Soccer Is Still Out of Reach for Half the World’s Women
The U.S. women’s soccer team should use their stage to demand that all governments support women in soccer.
Almost 27 million viewers in the U.S. watched the country defeat Japan in a stunning 5-2 victory during the FIFA Women’s World Cup Final Sunday. This was the largest U.S. audience ever to watch a soccer match—a testament to the growing popularity and global power of women’s sports teams. Yet as we watched with our young daughters the game from Turkey, where girls soccer teams are scant and female players face discrimination and harassment, our enthusiasm was tempered by a stark reality: For many of the world’s women, playing soccer is a distant dream.

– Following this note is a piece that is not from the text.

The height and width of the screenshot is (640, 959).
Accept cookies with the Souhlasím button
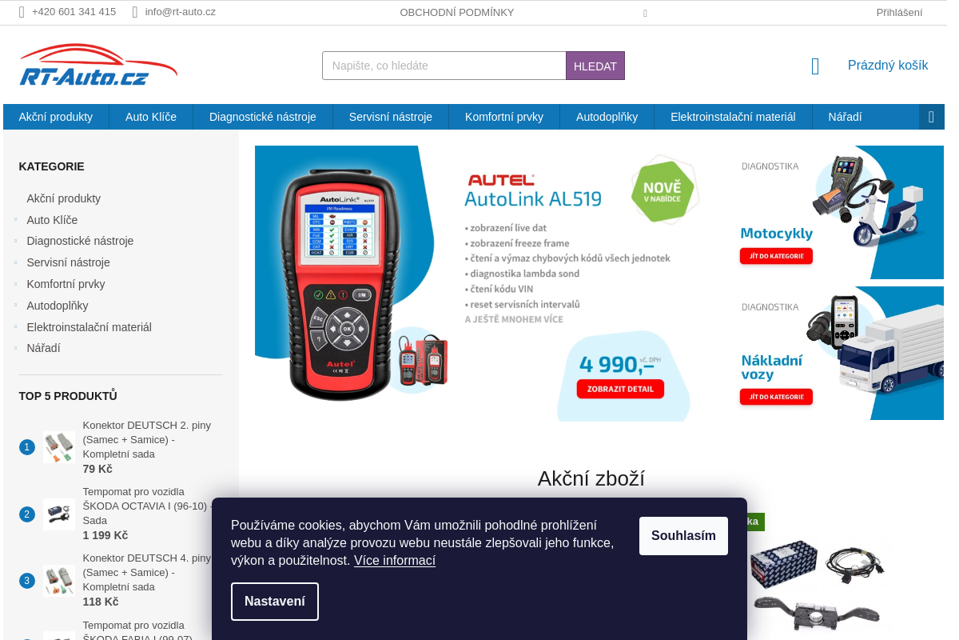(683, 536)
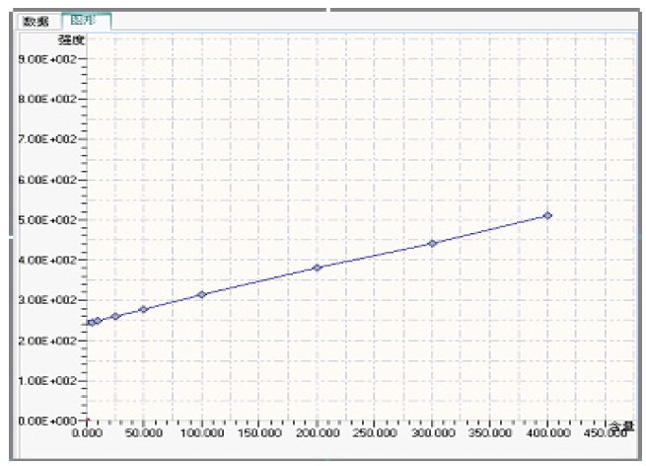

Across the Middle East, Africa, Latin America and Asia, millions of women face legal, cultural, and religious barriers that forbid them from entering the pitch. Even in countries where there are no formal restrictions, women often face death threats, accusations of unfeminine behavior, and heckling and catcalling from strangers on the sidelines. In some countries, women are even forbidden from entering soccer stadiums just to watch.
Can we really celebrate American women as world champs with such an uneven playing field?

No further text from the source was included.